New Book | The Best Address in Town: Henrietta Street

Posted in books, museums by Editor on November 1, 2021

From Four Courts Press:

Melanie Hayes, The Best Address in Town: Henrietta Street, Dublin and Its First Residents, 1720–80 (Dublin: Four Courts Press, 2021), 312 pages, ISBN: 978-1846828478, €30 / $40.

Once Dublin’s most exclusive residential street, Henrietta Street was, throughout the eighteenth century, home to the country’s foremost figures from church, military, and state. Here, in this elegant setting on the north side of the city, peers rubbed shoulders with property tycoons, clerics consorted with social climbers, and celebrated military men mixed with the leading lights of the capital’s beau monde, establishing one the principle arenas of elite power in Georgian Ireland. Looking behind the red-brick facades of the once-grand Georgian town houses, this richly illustrated volume—commissioned by Dublin City Council Heritage Office in conjunction with the 14 Henrietta Street museum—focuses on the people who originally populated these spaces, delineating the rich social and architectural history of Henrietta Street during the first fifty years of its existence. By weaving the fascinating and often colourful histories of the original residents around the framework of the buildings, in repopulating the houses with their original occupants, and by offering a window into the lives carried on within, this book presents a captivating portrait of Dublin’s premier Georgian street, when it was the best address in town.

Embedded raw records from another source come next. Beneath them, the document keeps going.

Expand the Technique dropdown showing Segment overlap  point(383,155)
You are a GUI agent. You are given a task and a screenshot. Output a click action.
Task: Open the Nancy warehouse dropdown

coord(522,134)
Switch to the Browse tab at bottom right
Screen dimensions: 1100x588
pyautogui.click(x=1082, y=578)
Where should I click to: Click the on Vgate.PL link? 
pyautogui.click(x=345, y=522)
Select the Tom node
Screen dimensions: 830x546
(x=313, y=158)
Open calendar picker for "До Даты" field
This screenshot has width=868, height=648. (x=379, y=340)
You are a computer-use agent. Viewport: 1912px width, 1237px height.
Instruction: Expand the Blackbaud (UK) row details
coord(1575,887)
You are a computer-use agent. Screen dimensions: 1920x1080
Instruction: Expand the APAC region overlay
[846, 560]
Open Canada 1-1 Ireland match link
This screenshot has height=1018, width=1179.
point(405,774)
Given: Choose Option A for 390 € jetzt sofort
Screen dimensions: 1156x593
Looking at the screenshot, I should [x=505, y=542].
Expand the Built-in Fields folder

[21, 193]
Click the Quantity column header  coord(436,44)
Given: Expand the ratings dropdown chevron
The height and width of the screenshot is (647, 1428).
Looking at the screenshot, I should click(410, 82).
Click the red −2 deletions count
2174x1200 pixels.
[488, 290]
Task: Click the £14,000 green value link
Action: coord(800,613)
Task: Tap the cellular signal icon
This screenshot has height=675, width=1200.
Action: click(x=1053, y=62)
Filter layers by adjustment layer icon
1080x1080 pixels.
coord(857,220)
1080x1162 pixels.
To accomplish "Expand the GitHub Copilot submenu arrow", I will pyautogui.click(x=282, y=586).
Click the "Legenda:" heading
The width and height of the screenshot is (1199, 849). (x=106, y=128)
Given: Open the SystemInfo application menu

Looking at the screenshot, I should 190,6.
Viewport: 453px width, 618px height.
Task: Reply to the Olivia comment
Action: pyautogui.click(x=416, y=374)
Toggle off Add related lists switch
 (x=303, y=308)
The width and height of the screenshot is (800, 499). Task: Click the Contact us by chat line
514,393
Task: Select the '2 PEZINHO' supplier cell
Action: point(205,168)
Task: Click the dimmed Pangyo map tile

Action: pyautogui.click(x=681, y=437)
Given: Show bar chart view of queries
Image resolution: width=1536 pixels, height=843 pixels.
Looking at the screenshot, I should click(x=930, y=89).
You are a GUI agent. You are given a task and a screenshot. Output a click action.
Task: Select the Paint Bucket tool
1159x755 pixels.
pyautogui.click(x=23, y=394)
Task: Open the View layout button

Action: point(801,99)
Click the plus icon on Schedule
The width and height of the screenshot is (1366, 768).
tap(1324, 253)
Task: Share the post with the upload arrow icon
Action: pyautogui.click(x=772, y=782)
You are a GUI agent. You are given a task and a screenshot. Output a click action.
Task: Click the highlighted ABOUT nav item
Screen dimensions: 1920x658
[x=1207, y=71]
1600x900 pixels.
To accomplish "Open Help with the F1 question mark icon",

Melanie Hayes is an architectural historian, specialising in Ireland’s eighteenth-century architectural and social history. She was an academic researcher during the development of the 14 Henrietta Street museum by Dublin City Council, and continues to be involved with the museum. Melanie currently works as a research fellow on an Irish Research Council laureate project, CRAFTVALUE, at Trinity College Dublin, exploring a new skills-based perspective on the architecture of Britain and Ireland from 1680 to 1780.